Scottish airgun owners have from July until the end of the year to get a licence, but BASC fears that this isn't long enough for the transition

It will be illegal to hold an airgun without a licence from 31 December, but BASC says that the “lead in” period is shorter than anticipated and could place an extra burden on the police.

Apply for a certificate from 1 July

The Cabinet Secretary for Justice, Michael Matheson, last month set out new dates for airgun licensing in the Scottish Parliament. Owners will be able to apply for a certificate from 1 July, giving them just six months to comply with the new legislation. The licences were originally expected to be introduced in April and are intended to combat airgun crime.

BASC says that it will help with the transition, but believes that six months may not be long enough. The organisation’s director for Scotland, Colin Shedden, said: “BASC opposed the introduction of airgun licensing in Scotland. Offences involving airguns had been declining significantly over the past seven or eight years and licensing was seen by many as disproportionate.

“But with the legislation now in place, and licences to be made available from July, we will do all that we can to help the many legitimate airgun users in Scotland adapt to the new licensing regime.”

Scottish airgun licences a challenge to Police Scotland staff

He continued: “The six months ‘lead in’ period (before a certificate becomes a legal requirement) is shorter than we had anticipated and may present a challenge to Police Scotland staff, who will administer the new regime.”

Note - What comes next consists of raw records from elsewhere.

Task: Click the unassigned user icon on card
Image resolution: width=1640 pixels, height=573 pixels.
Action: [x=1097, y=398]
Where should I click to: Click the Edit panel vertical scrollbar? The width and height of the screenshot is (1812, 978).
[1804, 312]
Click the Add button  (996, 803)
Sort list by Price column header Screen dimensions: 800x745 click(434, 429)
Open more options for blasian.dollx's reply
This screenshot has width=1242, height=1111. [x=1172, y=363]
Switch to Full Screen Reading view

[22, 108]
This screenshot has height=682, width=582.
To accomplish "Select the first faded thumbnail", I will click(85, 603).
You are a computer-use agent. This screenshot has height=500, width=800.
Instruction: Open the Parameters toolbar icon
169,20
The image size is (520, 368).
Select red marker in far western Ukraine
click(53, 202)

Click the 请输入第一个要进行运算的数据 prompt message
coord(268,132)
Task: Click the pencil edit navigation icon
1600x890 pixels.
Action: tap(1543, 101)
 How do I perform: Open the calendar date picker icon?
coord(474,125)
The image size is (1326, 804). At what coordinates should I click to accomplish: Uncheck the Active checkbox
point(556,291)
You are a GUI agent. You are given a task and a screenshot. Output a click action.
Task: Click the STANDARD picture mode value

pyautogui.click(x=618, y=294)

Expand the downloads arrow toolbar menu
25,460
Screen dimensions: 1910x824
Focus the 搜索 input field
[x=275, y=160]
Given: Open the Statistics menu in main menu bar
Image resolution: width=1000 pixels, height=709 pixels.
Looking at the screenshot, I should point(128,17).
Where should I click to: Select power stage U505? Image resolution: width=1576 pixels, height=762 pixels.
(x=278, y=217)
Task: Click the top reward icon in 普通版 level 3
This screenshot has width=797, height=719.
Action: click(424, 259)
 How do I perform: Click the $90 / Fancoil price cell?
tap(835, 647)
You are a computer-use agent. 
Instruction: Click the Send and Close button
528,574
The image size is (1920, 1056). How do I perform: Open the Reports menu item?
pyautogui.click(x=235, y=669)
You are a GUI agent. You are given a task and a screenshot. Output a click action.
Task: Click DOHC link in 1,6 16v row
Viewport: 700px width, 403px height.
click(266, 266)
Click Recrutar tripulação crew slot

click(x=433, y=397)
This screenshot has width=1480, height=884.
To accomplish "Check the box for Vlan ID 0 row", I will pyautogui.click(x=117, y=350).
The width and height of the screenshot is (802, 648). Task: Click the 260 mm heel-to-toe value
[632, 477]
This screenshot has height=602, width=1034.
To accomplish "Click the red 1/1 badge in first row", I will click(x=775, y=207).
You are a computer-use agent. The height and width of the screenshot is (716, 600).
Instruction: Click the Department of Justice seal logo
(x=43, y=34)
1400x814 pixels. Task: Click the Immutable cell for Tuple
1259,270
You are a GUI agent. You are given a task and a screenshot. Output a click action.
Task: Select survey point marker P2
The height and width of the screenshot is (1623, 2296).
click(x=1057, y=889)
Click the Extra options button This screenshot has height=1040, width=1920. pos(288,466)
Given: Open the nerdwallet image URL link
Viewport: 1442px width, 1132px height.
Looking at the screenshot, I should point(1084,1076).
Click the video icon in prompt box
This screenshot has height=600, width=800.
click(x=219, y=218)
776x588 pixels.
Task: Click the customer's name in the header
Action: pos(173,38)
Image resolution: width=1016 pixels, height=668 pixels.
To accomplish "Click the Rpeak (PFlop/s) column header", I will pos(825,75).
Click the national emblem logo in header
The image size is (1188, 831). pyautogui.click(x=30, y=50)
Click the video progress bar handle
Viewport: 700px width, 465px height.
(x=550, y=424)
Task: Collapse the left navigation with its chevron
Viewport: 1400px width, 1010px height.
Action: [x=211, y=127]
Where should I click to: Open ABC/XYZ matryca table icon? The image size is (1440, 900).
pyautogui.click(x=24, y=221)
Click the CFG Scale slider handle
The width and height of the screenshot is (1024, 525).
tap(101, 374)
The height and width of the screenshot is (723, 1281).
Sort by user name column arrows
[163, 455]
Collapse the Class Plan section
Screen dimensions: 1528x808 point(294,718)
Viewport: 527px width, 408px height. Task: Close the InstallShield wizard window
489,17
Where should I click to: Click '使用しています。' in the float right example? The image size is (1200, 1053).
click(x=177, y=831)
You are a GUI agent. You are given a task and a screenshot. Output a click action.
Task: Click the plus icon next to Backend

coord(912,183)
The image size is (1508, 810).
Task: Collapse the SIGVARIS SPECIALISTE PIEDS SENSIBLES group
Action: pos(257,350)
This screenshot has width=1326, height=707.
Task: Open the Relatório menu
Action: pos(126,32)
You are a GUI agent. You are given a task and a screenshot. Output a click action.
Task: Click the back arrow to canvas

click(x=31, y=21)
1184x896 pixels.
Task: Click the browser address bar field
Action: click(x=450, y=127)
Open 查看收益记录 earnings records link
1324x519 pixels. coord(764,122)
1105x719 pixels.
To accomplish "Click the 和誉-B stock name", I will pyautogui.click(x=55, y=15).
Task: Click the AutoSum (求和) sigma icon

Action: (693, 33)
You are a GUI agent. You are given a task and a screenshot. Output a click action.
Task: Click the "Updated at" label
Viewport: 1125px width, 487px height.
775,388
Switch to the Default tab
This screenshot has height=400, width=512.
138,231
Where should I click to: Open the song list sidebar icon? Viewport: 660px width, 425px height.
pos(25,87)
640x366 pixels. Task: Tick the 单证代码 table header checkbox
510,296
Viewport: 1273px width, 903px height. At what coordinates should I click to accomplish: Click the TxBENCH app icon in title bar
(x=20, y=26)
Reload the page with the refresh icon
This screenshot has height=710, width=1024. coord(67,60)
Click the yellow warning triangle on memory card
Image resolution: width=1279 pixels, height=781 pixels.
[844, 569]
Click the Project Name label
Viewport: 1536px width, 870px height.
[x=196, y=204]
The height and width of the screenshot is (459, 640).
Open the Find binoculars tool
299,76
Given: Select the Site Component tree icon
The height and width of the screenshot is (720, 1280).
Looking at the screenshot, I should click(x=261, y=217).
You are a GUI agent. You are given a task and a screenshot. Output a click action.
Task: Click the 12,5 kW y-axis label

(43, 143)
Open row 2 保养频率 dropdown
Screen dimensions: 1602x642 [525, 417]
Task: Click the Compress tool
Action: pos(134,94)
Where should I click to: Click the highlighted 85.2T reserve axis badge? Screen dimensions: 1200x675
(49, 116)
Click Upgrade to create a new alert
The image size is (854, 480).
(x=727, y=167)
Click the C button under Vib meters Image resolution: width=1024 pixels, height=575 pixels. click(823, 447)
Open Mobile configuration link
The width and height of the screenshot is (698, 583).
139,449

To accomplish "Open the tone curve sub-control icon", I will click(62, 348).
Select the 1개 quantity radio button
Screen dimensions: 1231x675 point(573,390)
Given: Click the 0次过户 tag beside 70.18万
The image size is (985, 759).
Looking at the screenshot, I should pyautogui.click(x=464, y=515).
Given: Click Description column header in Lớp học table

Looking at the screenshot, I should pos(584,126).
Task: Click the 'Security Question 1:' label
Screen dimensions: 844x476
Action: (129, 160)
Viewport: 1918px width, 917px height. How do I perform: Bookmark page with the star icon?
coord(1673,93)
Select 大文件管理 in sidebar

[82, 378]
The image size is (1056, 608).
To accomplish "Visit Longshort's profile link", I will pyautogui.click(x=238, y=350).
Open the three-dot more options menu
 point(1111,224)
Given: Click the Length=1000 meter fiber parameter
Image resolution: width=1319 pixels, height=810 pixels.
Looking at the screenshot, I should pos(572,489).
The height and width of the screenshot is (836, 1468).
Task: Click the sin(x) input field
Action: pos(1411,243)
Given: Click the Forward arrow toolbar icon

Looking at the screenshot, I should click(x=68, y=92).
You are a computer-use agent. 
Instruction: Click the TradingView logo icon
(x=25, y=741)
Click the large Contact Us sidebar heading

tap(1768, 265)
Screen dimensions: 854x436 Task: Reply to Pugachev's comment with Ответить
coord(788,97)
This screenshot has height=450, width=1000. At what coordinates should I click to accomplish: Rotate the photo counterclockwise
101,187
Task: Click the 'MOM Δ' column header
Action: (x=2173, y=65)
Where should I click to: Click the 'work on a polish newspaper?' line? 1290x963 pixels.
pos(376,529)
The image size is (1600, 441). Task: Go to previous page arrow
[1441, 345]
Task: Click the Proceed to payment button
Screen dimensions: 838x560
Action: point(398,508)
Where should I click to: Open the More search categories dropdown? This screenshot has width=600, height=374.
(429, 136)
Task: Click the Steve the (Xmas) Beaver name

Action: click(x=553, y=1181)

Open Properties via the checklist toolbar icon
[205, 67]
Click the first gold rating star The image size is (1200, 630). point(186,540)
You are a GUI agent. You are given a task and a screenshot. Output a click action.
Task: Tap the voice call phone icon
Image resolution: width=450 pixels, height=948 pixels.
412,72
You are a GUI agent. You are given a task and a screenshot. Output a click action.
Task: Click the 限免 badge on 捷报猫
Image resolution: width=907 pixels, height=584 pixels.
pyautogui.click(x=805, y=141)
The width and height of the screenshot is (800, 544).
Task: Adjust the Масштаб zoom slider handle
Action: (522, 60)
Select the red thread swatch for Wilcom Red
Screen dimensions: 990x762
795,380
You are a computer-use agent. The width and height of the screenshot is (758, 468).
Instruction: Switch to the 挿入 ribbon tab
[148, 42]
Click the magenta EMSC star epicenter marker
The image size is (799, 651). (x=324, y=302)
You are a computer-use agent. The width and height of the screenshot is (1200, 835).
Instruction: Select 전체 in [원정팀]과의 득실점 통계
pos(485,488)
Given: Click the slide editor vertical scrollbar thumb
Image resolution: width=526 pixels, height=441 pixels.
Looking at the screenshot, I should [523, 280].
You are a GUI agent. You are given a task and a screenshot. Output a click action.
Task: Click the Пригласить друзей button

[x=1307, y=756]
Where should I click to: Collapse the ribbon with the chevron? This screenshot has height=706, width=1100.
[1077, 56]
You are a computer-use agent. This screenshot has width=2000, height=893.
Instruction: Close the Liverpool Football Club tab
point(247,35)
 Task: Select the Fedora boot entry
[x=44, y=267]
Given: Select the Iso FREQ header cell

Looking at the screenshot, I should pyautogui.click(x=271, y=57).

A report, published last year following BASC pressure, showed that airgun crime was at its second-lowest in the 10-year period between 2004- 2014. It also highlighted that airgun offences account for just 0.06 per cent of crimes committed in Scotland, which is a 73 per cent reduction from the 2006-2007 period, when offences peaked at 0.2 per cent of overall crime.

People who hold existing firearms or shotgun licences will not require a new certificate until their existing authority is due for renewal, unless they wish to purchase a new airgun before that time.

Laying out the Order, Mr Matheson said: “This Government has a long standing commitment to eradicating gun crime in Scotland and this new legislation will better protect our communities by taking these potentially lethal guns out of the hands of those who would misuse them.

“Every day police, the public and animal welfare groups have to face the results of air weapon misuse, from anti-social behaviour to horrific and deliberate injuries to wildlife, pets and very occasionally people.

Not an outright ban

“We are not banning airguns outright, but ensuring that their use is properly regulated and users have a legitimate reason for them. We believe this legislation strikes the right balance between protecting communities and allowing legitimate shooting in a safe environment to continue.”

He added: “We will be publishing clear information on how airgun owners can apply for a certificate. I would encourage anybody with an airgun to stay on the right side of the law by using the six months from 1 July to apply for the right to possess an airgun.”

Assistant Chief Constable Mark Williams, of the Local Policing West executive team, commented: “Police Scotland fully supports the changes to airgun legislation and in support of these developments will launch an airgun surrender campaign later this year. This will allow people to hand in any unwanted airguns before licensing takes effect.”